Contra el enfoque de un Estado empresarial, la Carta Magna establece que “las autoridades proveerán a la protección de esos derechos, a la educación para el consumo, a la defensa de la competencia contra toda forma de distorsión de los mercados, al control de los monopolios naturales y legales, al de la calidad y eficiencia de los servicios públicos, y a la constitución de asociaciones de consumidores y de usuarios”, señala Zárate en su columna.
Y finalmente encomienda a la legislación establecer “procedimientos eficaces para la prevención y solución de conflictos, y los marcos regulatorios de los servicios públicos de competencia nacional, previendo la necesaria participación de las asociaciones de consumidores y usuarios y de las provincias interesadas, en los organismos de control”.
Nada de eso trasunta el rediseño de la facturación realizado por el gobierno, según el cual “la rebaja del gas beneficiará en especial a los mayores consumidores residenciales de ese insumo, que implica especialmente a casas o departamentos de mayor tamaño, si bien en la lista de favorecidos también hay usuarios que usan menos gas”, publica La Nación.
De acuerdo con una lista que circula por los pasillos oficiales a la que tuvo acceso el matutino, los usuarios que recibirán las rebajas se distribuyen de forma relativamente parecida en toda la geografía argentina.
“Entre los clientes de Metrogás, la mayor distribuidora de gas del país, que atiende a la Capital Federal y a la zona sur de la provincia de Buenos Aires, habrá más de 598.000 familias a las que se le aplicará la rebaja, mientras que en la zona de Camuzzi (atiende la región pampeana y el sur del país) se les bajará el precio del gas a más de 502.198 usuarios”, sostiene, quizá sin haber tenido en cuenta para el análisis que en esa zona las diferencias que se pagaban por los servicios eran siderales en relación con las vigentes en el área metropolitana de Buenos Aires.

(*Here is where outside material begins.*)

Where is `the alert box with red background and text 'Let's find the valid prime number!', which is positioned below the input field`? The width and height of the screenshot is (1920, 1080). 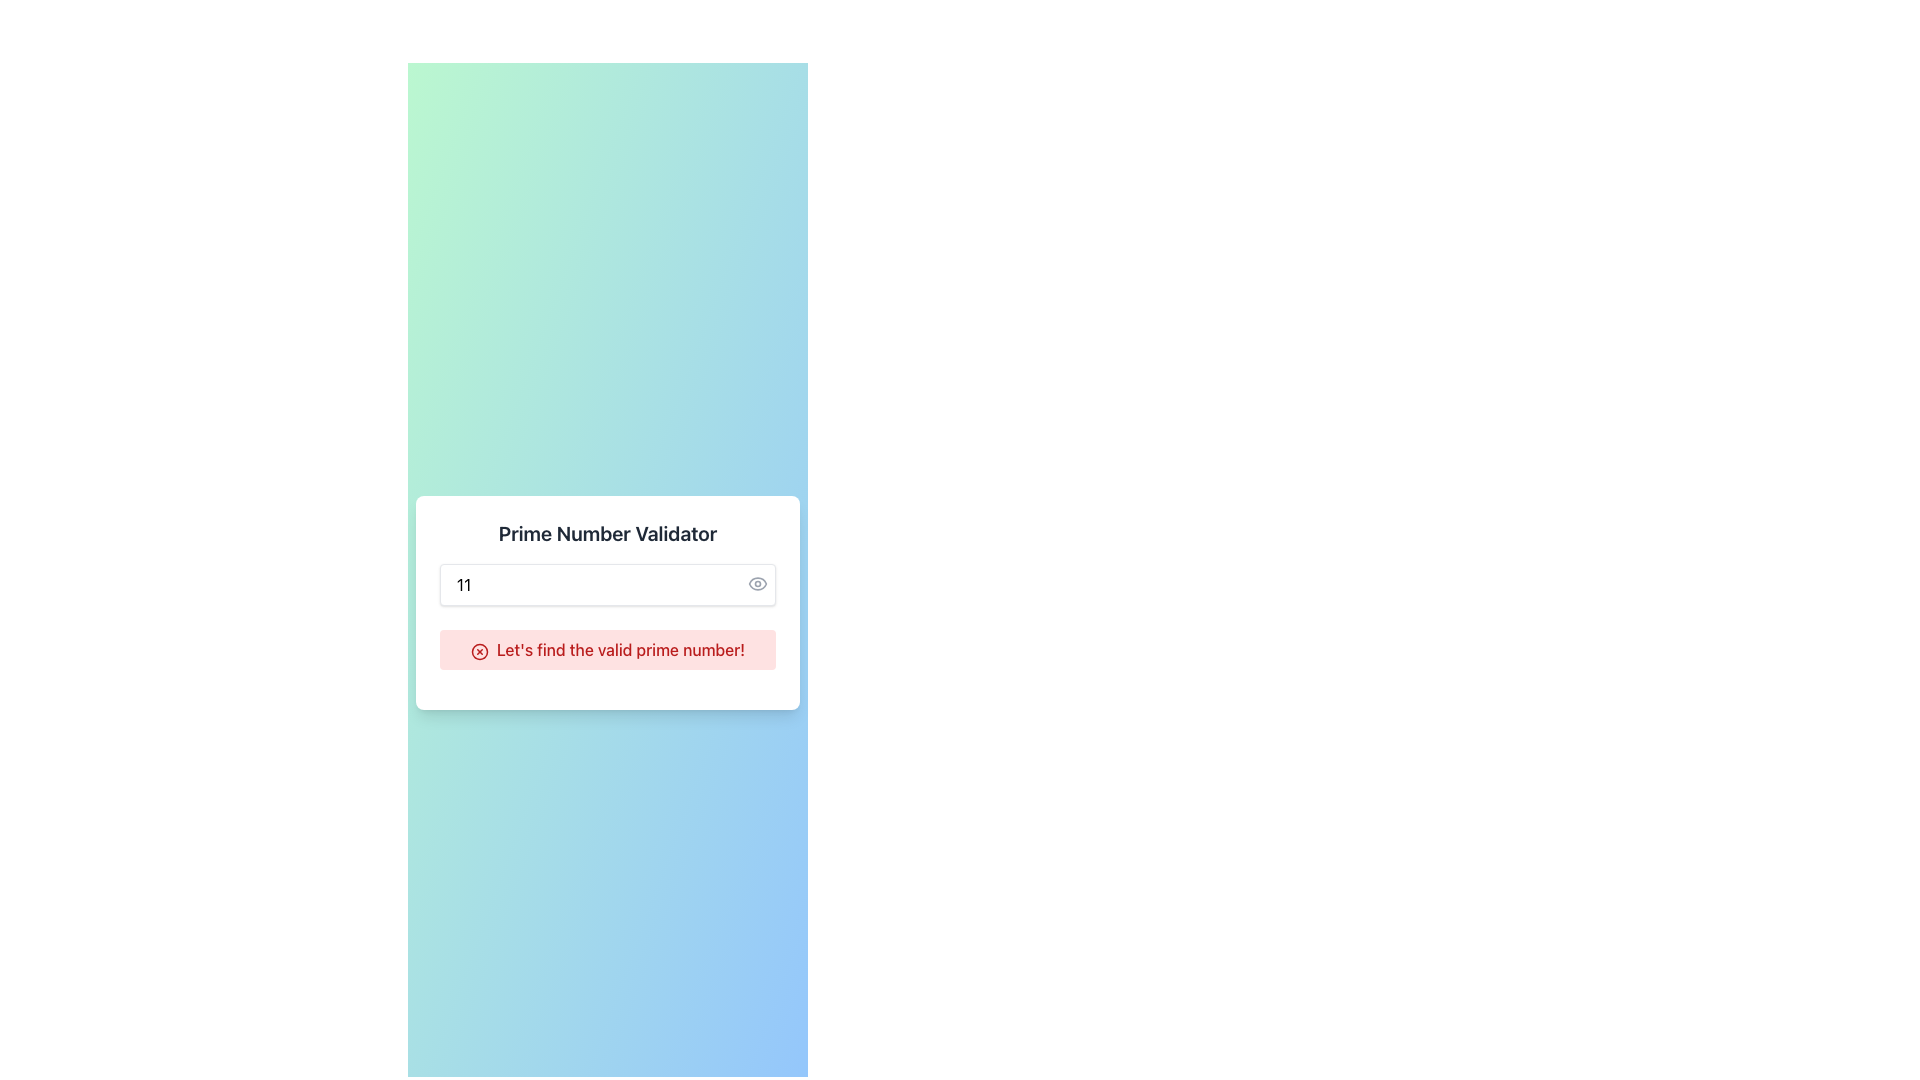 the alert box with red background and text 'Let's find the valid prime number!', which is positioned below the input field is located at coordinates (607, 650).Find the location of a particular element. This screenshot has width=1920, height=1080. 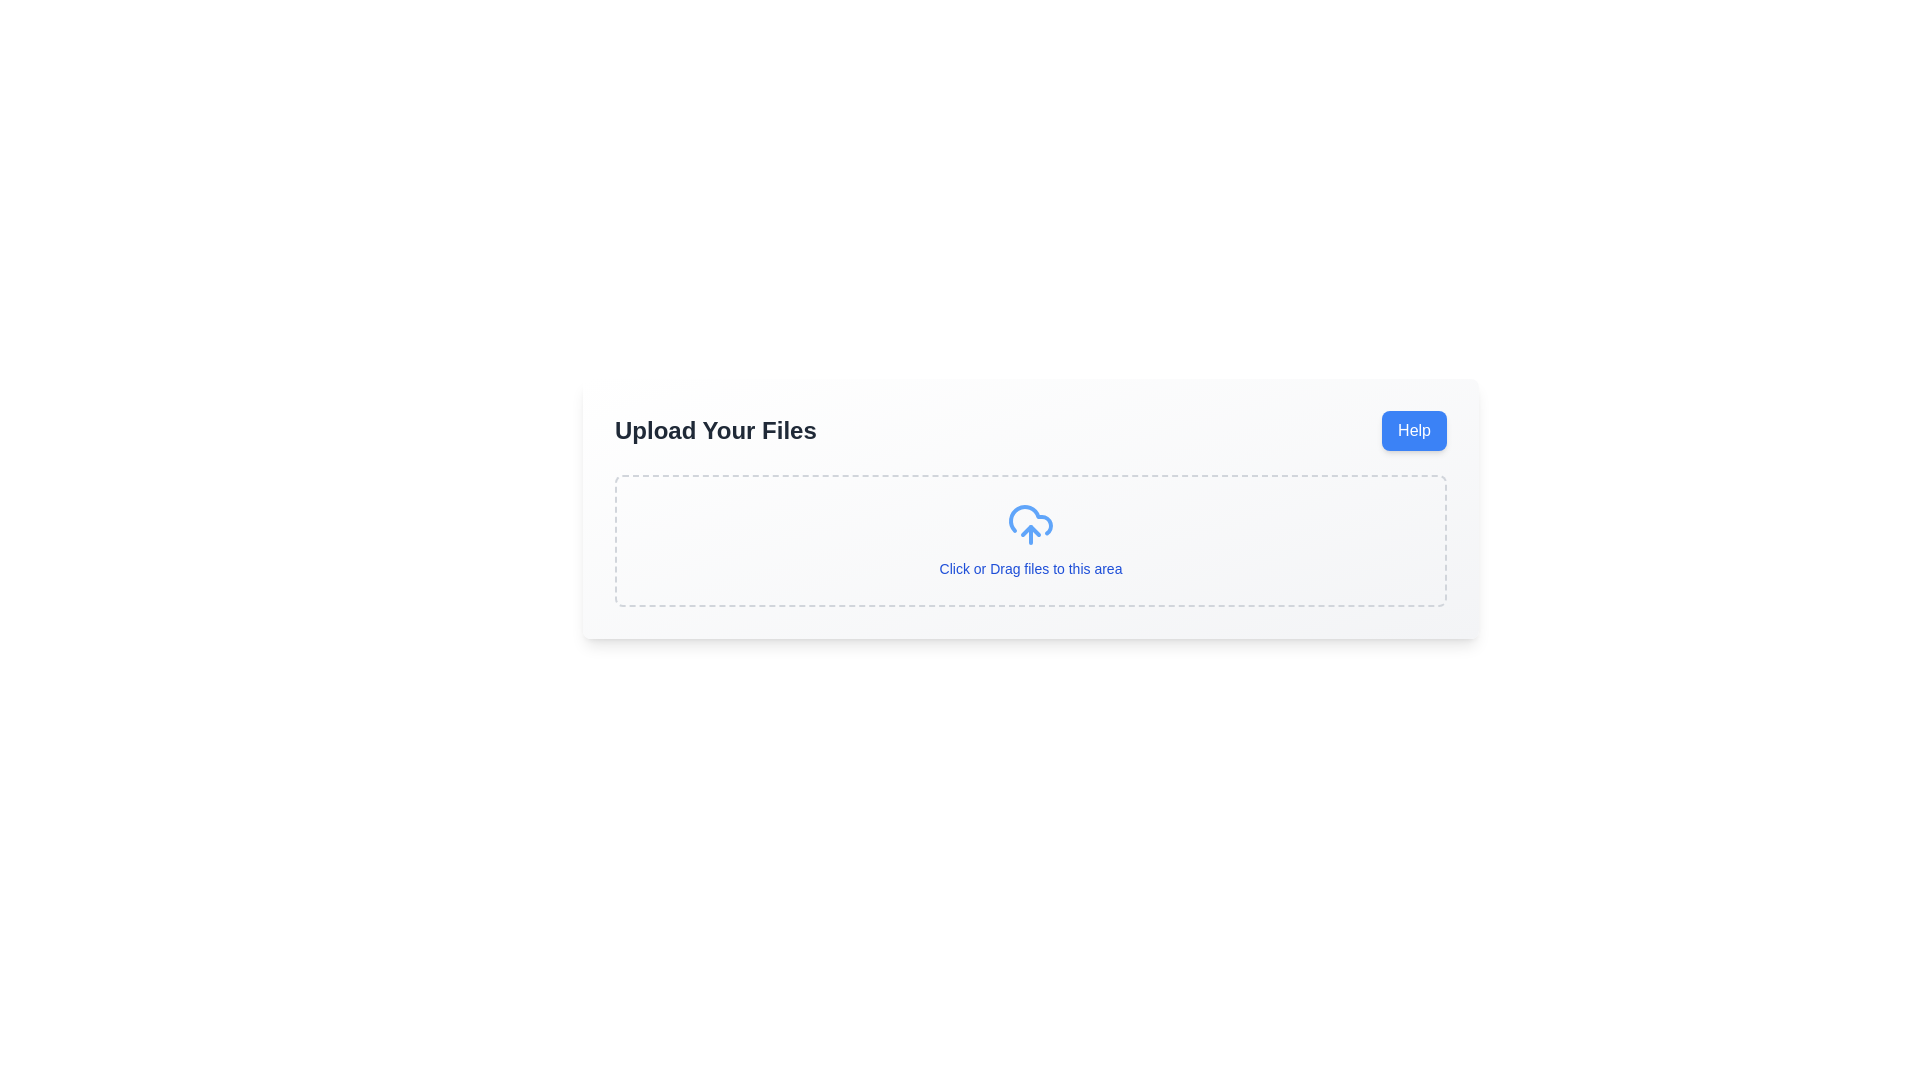

the file upload area located below the 'Upload Your Files' header and to the left of the 'Help' button is located at coordinates (1031, 540).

Transcribe el diario de la familia Saguier Noble Mitre que la mayor cantidad de “beneficiados” estará en las provincias de Tucumán, Santiago del Estero, Salta y Jujuy, bajo la concesión de Gasnor. Suman 418.455 hogares.
Por caso, en la zona de Metrogas un cliente denominado R1 (bajo consumo) paga $ 2,34 el metro cúbico, mientras que uno denominado R34, en la franja de los usos más altos, tiene un precio de $ 5,49.